=== TEKS BACAAN ===
Penjelasannya, tag ‘\begin{abstract}’ menandakan dimulainya penulisan bagian abstrak, yang diakhiri oleh tag ‘\end{abstract}’. Sementara itu, ‘\footnotesize’ dan ‘\small’ adalah tag yang menandakan ukuran huruf dalam kalimat.

Tag ‘\footnote’ berfungsi untuk memberikan catatan kaki pada tulisan tersebut. Demikian penjelasan singkat mengenai LaTeX.

Wah, jadi LaTeX tidak berbeda dengan bahasa pemrograman lain karena harus melakukan coding? Jadinya sukar digunakan dong? Ternyata tidak demikian, karena LaTeX dapat di-compile menggunakan front end berbasis GUI. Contohnya MacTex, yang biasa digunakan pada MacOSX.

Sementara itu, MiKTeX dapat digunakan di platform Windows. Pada Linux, ada juga paket GNU TeXmacs untuk keperluan serupa. Dan jika kita sedikit saja melakukan googling, sangat banyak tersedia tutorial yang dapat membantu kita memahami LaTeX.

Template untuk artikel ilmiah, disertasi, bahkan presentasi (beamer) juga tersedia, dan kita hanya melakukan sedikit penyesuaian sebelum di-compile. LaTeX juga didukung oleh komunitas yang kuat di berbagai milis, yang selalu siap membantu siapapun yang tertarik.

Reference Manager LaTeX

Nah, bagi yang terbiasa menggunakan aplikasi Office, kemungkinan pernah menggunakan Reference Manager (RefMan) seperti EndNote. Secara default, RefMan untuk LaTeX harus di-coding, dan di-compile juga, sama seperti dokumen utama.

BibTex adalah format standard untuk sitasi referensi dalam LaTex. Namun, kita tidak perlu khawatir untuk mengatur kode perintah, sebab sudah disediakan RefMan yang dapat membantu pekerjaan kita.

Beberapa RefMan yang umum digunakan untuk aplikasi Office, seperti Mendeley Desktop dan lainnya, dapat mengeksport citation ke dalam format BibTex. RefMan yang digunakan oleh penulis adalah JabRef, yang merupakan program Java, yang multiplatform.

JabRef memiliki fitur automatic citation, yang memungkinkan kita melakukan pencarian otomatis terhadap sitasi di database PubMed/Medline. Sehingga, sitasi dapat secara otomatis disimpan dalam format BibTex. Rasanya, dengan banyaknya opsi untuk RefMan, seharusnya sitasi dapat diatur dengan mudah, sesuai dengan selera kita.

LaTeX & Rumus Matematika

Nah, di poin inilah, menurut banyak pendapat, keunggulan LaTeX terlihat nyata dibandingkan aplikasi Office. Walaupun aplikasi Office juga memiliki Equation Editor, banyak yang berpendapat bahwa bagaimanapun LaTeX lebih superior untuk menangani rumus matematika.
===
**TERAPKAN BACAAN:**
a – Apakah tiap pernyataan ini sesuai dengan teks tentang LaTeX: (i) MiKTeX dapat digunakan di Windows; (ii) penulis memakai Mendeley Desktop sebagai RefMan; (iii) JabRef dapat mencari sitasi secara otomatis di database PubMed/Medline? Jawab ya atau tidak untuk masing-masing, sertakan kutipan persis kata-kata penentunya dari teks.
b – Salinlah bagian dari teks tentang LaTeX, mulai pada kata-kata "Nah, bagi yang" dan berhenti setelah kata-kata "seperti dokumen utama.".
Baris-baris data ini diambil dari sumber yang berbeda.
=== DATA ===
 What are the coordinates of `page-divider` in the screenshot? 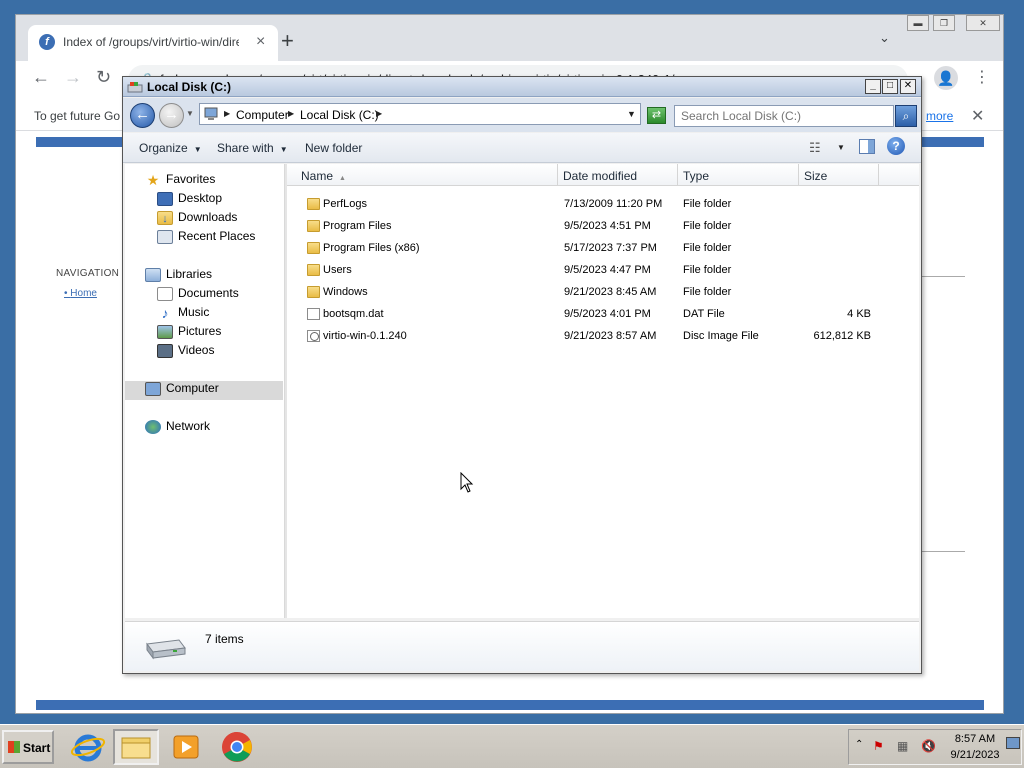 It's located at (943, 552).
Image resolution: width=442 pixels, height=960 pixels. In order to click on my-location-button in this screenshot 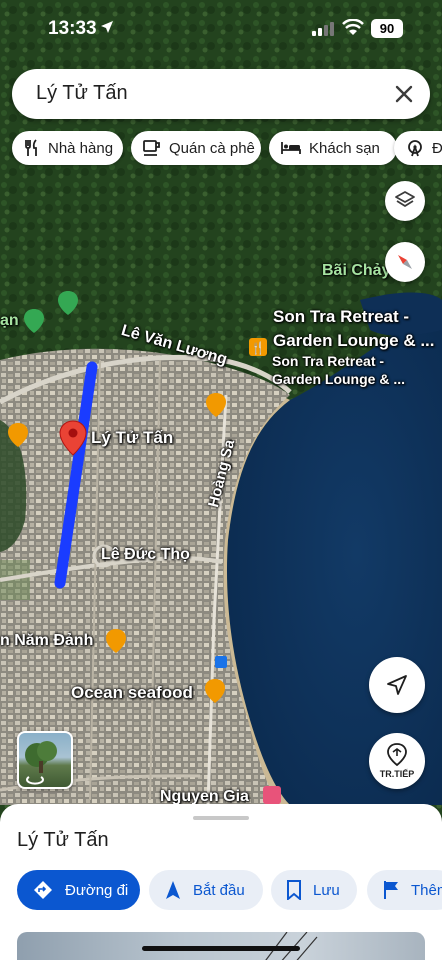, I will do `click(397, 685)`.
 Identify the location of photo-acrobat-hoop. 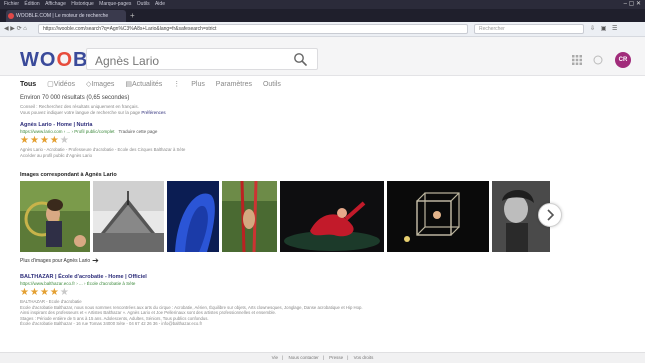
===
**PENYELESAIAN MASALAH:**
a –
(i) Ya: "MiKTeX dapat digunakan di platform Windows"
(ii) Tidak: "RefMan yang digunakan oleh penulis adalah JabRef"
(iii) Ya: "memungkinkan kita melakukan pencarian otomatis terhadap sitasi di database PubMed/Medline"

b –
Nah, bagi yang terbiasa menggunakan aplikasi Office, kemungkinan pernah menggunakan Reference Manager (RefMan) seperti EndNote. Secara default, RefMan untuk LaTeX harus di-coding, dan di-compile juga, sama seperti dokumen utama.